Vers un dialogue inclusif entre congolais dans quelques jours pour décrisper le climat politique. Un ouf de soulagement pour certains congolais qui pensent que ces pourparlers aboutiront à une paix durable et cessation des hostilités dans l’ensemble du pays.
Mais la question se pose de plus en plus sur l’initiateur ou le demandeur de ces pourparlers.

La réponse demeure toujours occulte.
Depuis plus d’une semaine, l’actualité politique s’anime entre Luanda et Kinshasa.
Le Chef de l’État congolais, ainsi que plusieurs responsables politiques de la RDC, ont été reçus par le président angolais João Lourenço dans le cadre de consultations visant un éventuel dialogue sous sa médiation.
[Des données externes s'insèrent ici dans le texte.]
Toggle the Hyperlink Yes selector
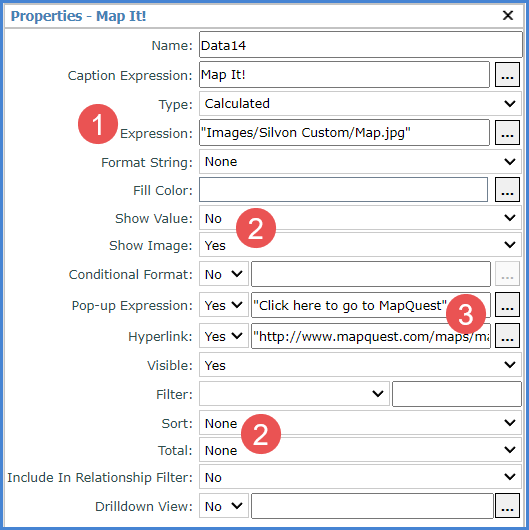 tap(224, 336)
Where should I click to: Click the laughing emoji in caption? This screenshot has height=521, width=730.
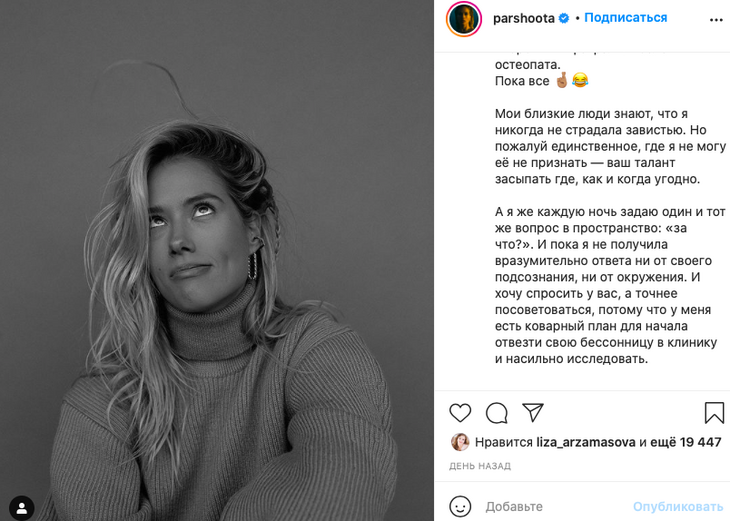580,80
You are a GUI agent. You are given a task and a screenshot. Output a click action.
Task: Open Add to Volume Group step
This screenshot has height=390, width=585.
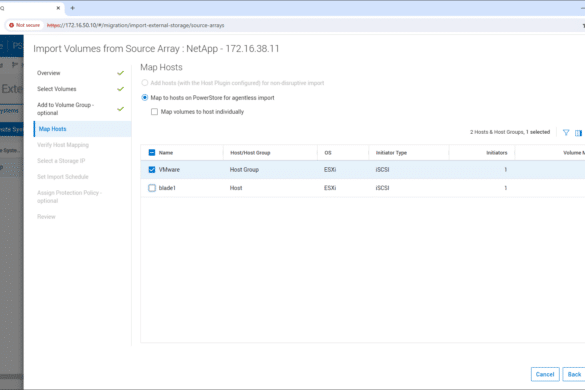[x=65, y=109]
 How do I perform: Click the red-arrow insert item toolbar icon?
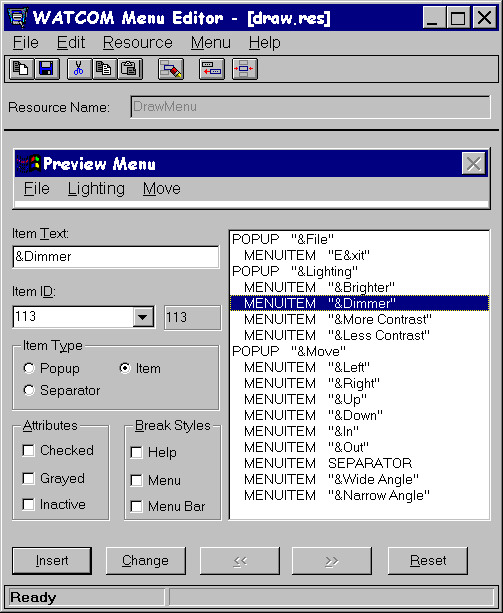[x=211, y=69]
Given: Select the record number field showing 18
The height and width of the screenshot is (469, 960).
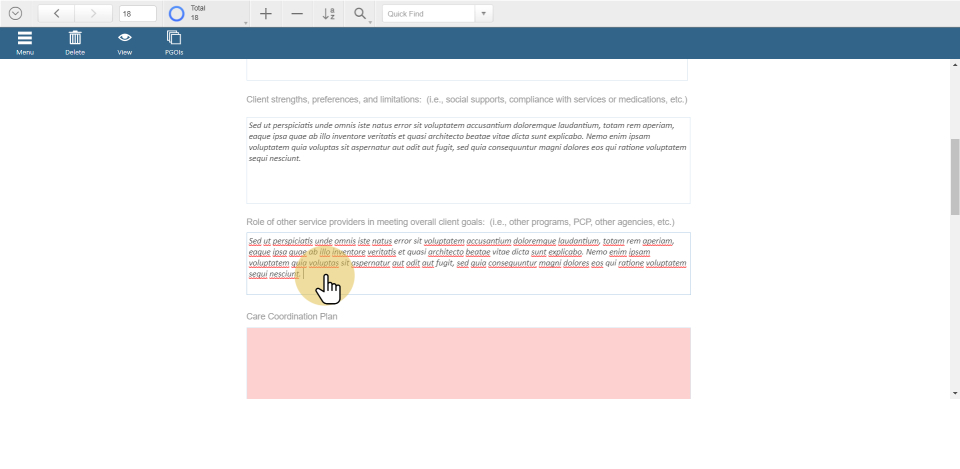Looking at the screenshot, I should pos(137,14).
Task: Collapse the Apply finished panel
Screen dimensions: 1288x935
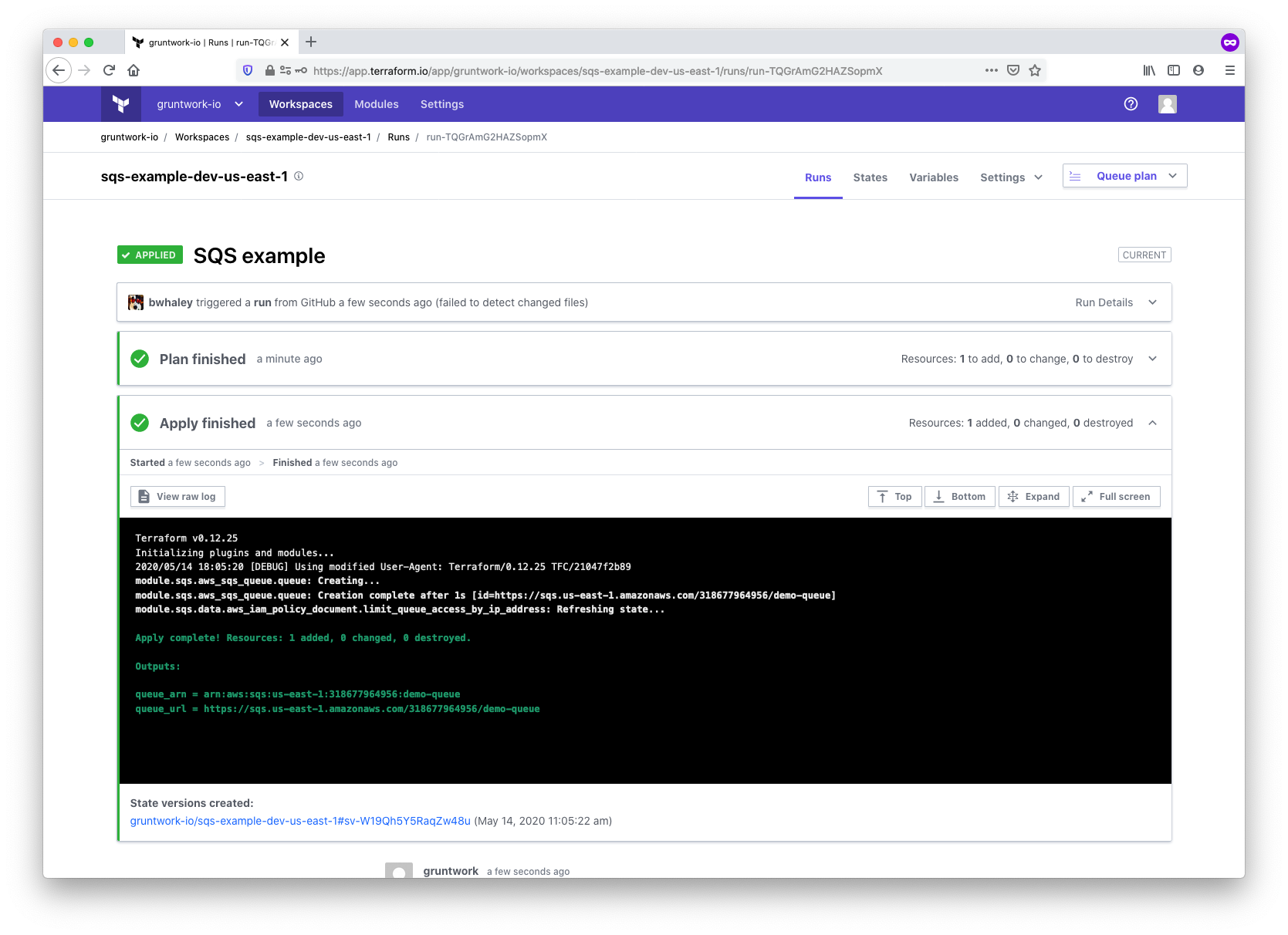Action: click(x=1151, y=423)
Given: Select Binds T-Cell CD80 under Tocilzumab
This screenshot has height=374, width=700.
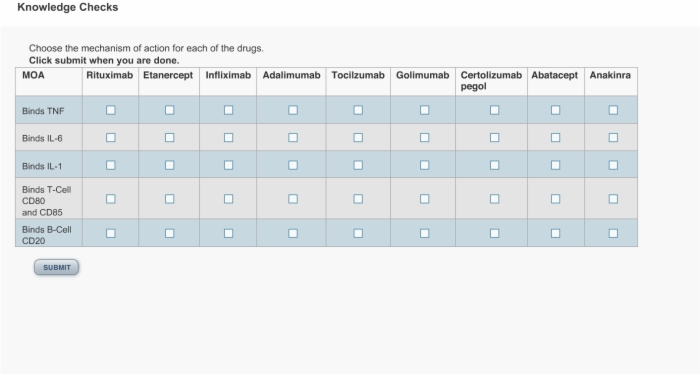Looking at the screenshot, I should tap(358, 199).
Très rapidement, dans l’opinion publique, la lecture des faits a semblé évoluer.
Du côté de la Présidence de la République, cette initiative engagée à Luanda serait, selon elle, à mettre à l’actif de certains opposants, notamment l’AFC et l’ancien président Joseph Kabila.
Citée par Jeune Afrique, la Présidence Congolaise affirme n’avoir en aucun moment sollicité le président angolais pour l’ouverture d’un dialogue.
Elle se dit ni demandeuse, ni initiatrice, encore moins preneuse d’une telle démarche.
De son côté, l’opposition armée n’affiche pas davantage d’enthousiasme. Dans une lettre rendue publique, Corneille Nangaa a décliné, avec courtoisie, les consultations engagées par João Lourenço, tout en réclamant davantage de clarté sur le processus.
Dès lors, une question demeure au centre du débat : qui est véritablement à l’origine de cette initiative de dialogue ? Entre-temps la rumeur continue de prendre de plus son allure quant à ce.